Most of my brief two-year football career consisted of seeing or experiencing hazing, bullying, and sometimes sexual harassment, on both the part of the coaches and the players. I still clearly remember one coach stomping on my hand and pushing into the mud—it had rained all day that day—during stretching exercises. When I told him I’d rather quit the team, he poured a cup of Gatorade over my head. Stupidly, I stayed on the team and earned myself a few concussions along the way.

This isn’t sour grapes, though, this is reality. Go to a high school football game. Watch the players closely: many of them aren’t playing the sport of football; rather, they are doing the same thing their modern idols are doing: looking for the big hit. With the current emphasis in the NFL on preventing concussions, I have to wonder how we managed to get into this situation to begin with: one of the first rules players should be taught is to look at the person you’re tackling. It may not be the glamorous, pad cracking, jaw dropping hit, but it keeps your head up so you don’t get a concussion making the tackle. With our current spate of famous (or infamous) players in the NFL, I wonder if coaches in high schools and colleges have simply stopped teaching this simple rule, and themselves, congratulate the “big hits.”
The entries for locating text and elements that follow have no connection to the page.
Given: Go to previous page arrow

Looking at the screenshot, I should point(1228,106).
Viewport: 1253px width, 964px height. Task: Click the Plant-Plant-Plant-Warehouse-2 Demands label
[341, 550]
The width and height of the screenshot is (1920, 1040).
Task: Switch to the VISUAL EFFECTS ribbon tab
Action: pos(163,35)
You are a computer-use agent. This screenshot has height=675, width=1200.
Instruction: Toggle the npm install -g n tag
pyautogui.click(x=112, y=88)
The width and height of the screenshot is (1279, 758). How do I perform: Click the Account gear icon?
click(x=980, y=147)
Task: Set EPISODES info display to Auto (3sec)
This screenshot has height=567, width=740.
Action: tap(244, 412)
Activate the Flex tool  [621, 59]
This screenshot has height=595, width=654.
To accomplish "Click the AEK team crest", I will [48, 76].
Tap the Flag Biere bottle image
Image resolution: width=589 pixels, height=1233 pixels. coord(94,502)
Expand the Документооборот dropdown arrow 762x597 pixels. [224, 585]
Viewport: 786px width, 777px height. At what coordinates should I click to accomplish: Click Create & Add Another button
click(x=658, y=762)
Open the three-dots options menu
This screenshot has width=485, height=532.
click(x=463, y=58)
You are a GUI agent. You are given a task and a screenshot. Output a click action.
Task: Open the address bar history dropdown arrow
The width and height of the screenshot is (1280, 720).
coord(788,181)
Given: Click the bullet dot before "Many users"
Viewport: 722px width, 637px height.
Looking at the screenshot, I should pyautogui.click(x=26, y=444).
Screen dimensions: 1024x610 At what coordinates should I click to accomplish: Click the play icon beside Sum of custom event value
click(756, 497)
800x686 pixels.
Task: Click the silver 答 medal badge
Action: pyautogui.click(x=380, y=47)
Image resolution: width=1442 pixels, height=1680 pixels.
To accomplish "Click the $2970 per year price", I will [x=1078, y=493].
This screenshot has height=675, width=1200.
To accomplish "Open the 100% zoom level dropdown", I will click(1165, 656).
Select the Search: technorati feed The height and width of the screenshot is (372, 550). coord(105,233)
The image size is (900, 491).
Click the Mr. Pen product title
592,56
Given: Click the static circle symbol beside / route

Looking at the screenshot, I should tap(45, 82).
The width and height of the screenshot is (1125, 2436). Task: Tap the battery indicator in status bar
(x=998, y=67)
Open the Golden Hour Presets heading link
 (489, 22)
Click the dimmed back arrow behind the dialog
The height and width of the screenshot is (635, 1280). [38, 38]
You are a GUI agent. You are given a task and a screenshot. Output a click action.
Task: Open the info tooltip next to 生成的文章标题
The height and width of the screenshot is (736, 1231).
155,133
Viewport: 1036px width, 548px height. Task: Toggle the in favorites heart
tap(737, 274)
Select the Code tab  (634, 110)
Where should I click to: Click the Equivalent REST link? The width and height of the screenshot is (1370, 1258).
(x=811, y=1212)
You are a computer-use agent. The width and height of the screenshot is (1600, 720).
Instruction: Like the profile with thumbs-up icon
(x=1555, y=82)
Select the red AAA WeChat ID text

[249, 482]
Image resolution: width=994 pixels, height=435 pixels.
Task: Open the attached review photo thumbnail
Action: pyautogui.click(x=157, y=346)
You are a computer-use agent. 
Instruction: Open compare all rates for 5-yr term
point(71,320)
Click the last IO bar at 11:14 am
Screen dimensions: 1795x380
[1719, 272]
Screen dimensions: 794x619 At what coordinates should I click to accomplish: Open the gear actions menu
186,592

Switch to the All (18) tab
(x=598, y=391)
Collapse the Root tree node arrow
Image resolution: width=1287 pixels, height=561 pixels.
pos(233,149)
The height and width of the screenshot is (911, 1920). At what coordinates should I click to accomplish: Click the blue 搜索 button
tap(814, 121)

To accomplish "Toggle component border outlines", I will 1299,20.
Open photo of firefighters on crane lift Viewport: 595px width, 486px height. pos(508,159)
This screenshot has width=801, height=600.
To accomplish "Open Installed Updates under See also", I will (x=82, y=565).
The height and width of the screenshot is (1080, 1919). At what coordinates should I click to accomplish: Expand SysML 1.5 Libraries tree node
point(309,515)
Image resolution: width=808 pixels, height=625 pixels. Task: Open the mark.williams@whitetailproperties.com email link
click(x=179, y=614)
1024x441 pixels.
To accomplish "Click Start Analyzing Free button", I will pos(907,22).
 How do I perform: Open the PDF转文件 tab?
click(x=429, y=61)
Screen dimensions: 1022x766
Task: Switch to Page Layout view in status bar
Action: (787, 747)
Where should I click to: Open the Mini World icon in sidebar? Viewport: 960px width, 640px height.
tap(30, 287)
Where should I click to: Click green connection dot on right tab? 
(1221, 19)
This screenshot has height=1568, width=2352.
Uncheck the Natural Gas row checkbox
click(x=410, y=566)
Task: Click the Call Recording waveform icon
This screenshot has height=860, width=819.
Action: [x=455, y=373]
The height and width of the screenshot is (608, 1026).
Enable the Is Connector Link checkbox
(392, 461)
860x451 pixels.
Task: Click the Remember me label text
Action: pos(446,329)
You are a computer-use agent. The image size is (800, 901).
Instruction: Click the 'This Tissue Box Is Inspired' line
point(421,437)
Again, I continue to be a big fan of football, and I still enjoy watching the game on the big screen, especially when snow is falling outside and something is cooking in the oven. It’s classic Americana, and I’m not immune to it.

But there is something darker lurking in the background that makes football a more problematical pleasure for me these days: There are thousands of children watching the same game. For them, it is less a sport and more of a celebrity show. I hope, somewhere along the way, their parents or guardians or siblings balance out the glamour of the game with a heavy dose of the reality that exists away from the camera.


--Jason Barr, who won First Place in WMRA's Short, Short Story Contest, teaches at Blue Ridge Community College.